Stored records

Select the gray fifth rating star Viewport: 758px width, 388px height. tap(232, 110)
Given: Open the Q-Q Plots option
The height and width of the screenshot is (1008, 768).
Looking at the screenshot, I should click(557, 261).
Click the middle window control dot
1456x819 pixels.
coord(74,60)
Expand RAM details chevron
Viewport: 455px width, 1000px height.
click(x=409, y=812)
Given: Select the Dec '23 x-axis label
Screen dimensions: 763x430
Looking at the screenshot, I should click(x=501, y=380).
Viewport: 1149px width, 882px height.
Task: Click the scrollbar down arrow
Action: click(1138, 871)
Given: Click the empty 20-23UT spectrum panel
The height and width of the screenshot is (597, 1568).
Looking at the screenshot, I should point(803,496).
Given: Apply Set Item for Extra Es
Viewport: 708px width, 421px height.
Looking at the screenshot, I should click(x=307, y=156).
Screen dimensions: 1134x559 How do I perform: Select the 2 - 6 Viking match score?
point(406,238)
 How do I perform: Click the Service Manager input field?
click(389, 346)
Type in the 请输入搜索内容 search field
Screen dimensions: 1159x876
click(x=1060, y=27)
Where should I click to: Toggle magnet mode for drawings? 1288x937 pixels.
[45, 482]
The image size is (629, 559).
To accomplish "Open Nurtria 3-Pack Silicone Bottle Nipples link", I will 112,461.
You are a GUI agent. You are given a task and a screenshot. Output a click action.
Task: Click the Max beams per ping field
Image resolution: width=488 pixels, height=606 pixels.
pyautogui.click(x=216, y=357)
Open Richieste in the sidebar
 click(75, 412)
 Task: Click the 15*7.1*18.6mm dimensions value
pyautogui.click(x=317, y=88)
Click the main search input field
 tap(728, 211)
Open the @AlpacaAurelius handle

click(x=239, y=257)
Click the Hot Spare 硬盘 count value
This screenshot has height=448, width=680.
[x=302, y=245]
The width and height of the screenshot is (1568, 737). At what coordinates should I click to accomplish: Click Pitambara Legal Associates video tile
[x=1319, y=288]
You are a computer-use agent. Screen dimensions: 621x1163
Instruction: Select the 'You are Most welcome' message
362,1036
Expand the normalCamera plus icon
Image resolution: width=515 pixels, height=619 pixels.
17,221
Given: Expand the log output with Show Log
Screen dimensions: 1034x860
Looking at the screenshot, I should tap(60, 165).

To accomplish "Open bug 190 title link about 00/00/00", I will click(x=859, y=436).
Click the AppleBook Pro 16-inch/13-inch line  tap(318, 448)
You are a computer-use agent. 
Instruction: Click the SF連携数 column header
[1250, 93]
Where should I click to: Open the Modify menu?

#### Task description:
Show all lines above that contain "will".

#### Answer space:
To accomplish "Open Nurtria 3-Pack Silicone Bottle Nipples link", I will 112,461.
To accomplish "Open bug 190 title link about 00/00/00", I will click(x=859, y=436).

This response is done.